**EXERCISE TEXT:**
────────────────────

Kaho Osawa

Personal information
- Native name: 大澤 佳歩
- Born: 28 September 2001 (age 24) Asaka, Saitama, Japan
- Height: 1.62 m (5 ft 4 in)

Sport
- Country: Japan
- Sport: Badminton
- Handedness: Right
- Coached by: Tomoko Maruoka

Women's doubles
- Highest ranking: 16 (with Mai Tanabe, 19 May 2026)
- Current ranking: 20 (with Mai Tanabe, 15 September 2026)
- BWF profile

Medal record
Women's badminton
Representing Japan
World Junior Championships
| Bronze medal – third place | 2019 Kazan | Girls' doubles |
| Bronze medal – third place | 2019 Kazan | Mixed team |

= Kaho Osawa =

Japanese badminton player (born 2001)

Kaho Osawa (大澤 佳歩, Ōsawa Kaho) is a Japanese badminton player who specializes in women's doubles. She is affiliated with the San-in Godo Bank badminton team. She was a bronze medalist at the 2019 World Junior Championships, winning medals in girls' doubles with Hinata Suzuki and in mixed team event. Osawa has won five BWF International Challenge/Series titles. Partnering with Mai Tanabe, she finished as runner-up at three Super 300 tournaments in 2025: the Canada Open, the Macau Open, and the Syed Modi International. She reached a career-high world ranking of No. 16.

== Career ==
=== 2019: Junior career ===
In 2019, Osawa represented Japan at the World Junior Championships in Kazan, Russia. Partnering with Hinata Suzuki, she won a bronze medal in the girls' doubles and contributed to Japan's bronze medal in the mixed team event. Later that year, the duo captured the India Junior International, a BWF Junior International Grand Prix tournament.

=== 2022–2023: First senior international title ===
Osawa contested her first senior finals in 2022, finishing as runner-up at the India International (I) with Miho Kayama and the Maldives International with Kaoru Sugiyama. She claimed her maiden senior international title at the 2023 Vietnam International, partnering with Asuka Sugiyama.

=== 2024–2025: Three Super 300 runners-up, world top 30 ===
In 2024, Osawa formed a women's doubles partnership with Mai Tanabe. The pair won four BWF International Challenge/Series titles between 2024 and early 2025: the 2024 Kazakhstan International, 2024 Réunion Open, 2024 Mauritius International, and the 2025 Mexican International.

On the 2025 BWF World Tour, Osawa and Tanabe were runners-up at three Super 300 tournaments: the Canada Open, the Macau Open, and the Syed Modi International. The pair also made their Super 750 debut at the Japan Open, where they were eliminated in the second round by the former world No. 1 pair of Baek Ha-na and Lee So-hee. Osawa reached a career-high ranking of world No. 27 on 2 December 2025.

────────────────────

**WORK TO COMPLETE:**
1. Name the four International Challenge/Series titles that the Kaho Osawa text credits to Osawa and Tanabe for 2024 and early 2025.
2. Update the stretch of the Kaho Osawa text from "Japanese badminton player (born" through "ranking of No. 16.", changing "specializes in" to "focuses on".

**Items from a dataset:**
────────────────────

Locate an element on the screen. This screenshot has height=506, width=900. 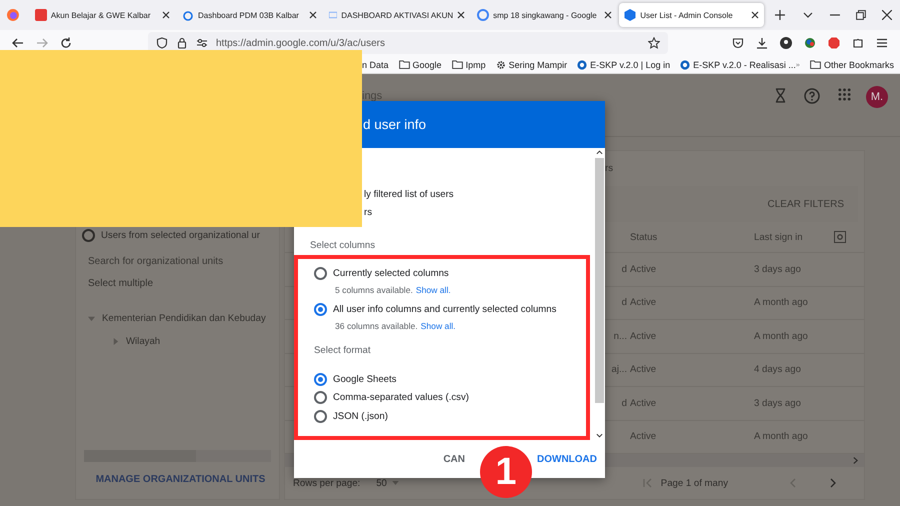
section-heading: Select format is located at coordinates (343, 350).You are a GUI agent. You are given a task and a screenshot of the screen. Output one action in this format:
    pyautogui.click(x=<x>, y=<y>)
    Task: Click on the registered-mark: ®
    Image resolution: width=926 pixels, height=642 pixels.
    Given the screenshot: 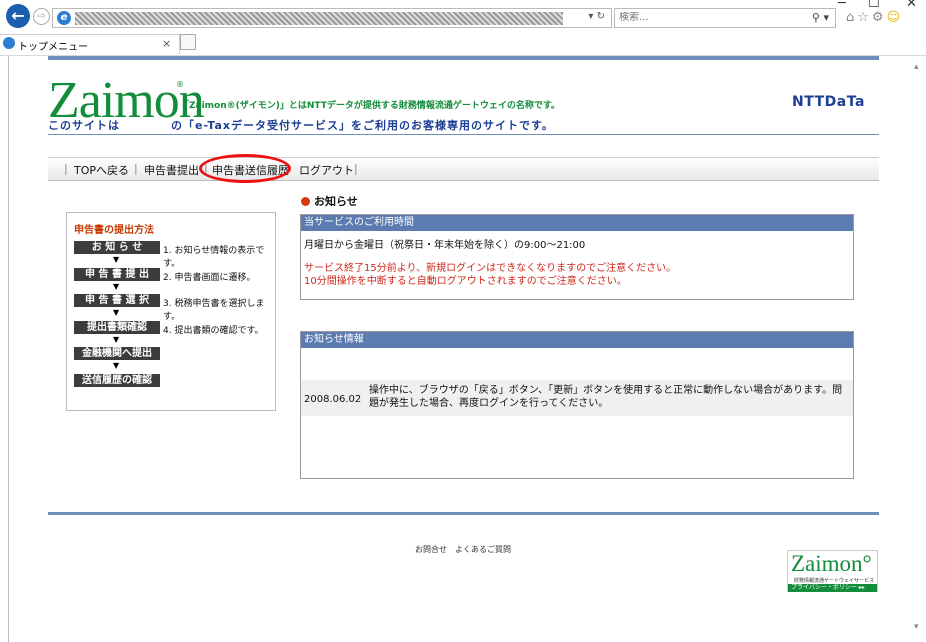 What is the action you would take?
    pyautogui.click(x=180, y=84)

────────────────────

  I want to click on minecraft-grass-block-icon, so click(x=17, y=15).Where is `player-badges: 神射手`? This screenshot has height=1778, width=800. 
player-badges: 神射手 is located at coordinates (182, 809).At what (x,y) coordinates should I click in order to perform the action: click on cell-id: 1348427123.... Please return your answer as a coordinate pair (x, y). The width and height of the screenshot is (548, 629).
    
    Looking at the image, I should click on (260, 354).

────────────────────

**TASK ANSWERS:**
1. 2024 Kazakhstan International, 2024 Réunion Open, 2024 Mauritius International, 2025 Mexican International

2.
Japanese badminton player (born 2001)

Kaho Osawa (大澤 佳歩, Ōsawa Kaho) is a Japanese badminton player who focuses on women's doubles. She is affiliated with the San-in Godo Bank badminton team. She was a bronze medalist at the 2019 World Junior Championships, winning medals in girls' doubles with Hinata Suzuki and in mixed team event. Osawa has won five BWF International Challenge/Series titles. Partnering with Mai Tanabe, she finished as runner-up at three Super 300 tournaments in 2025: the Canada Open, the Macau Open, and the Syed Modi International. She reached a career-high world ranking of No. 16.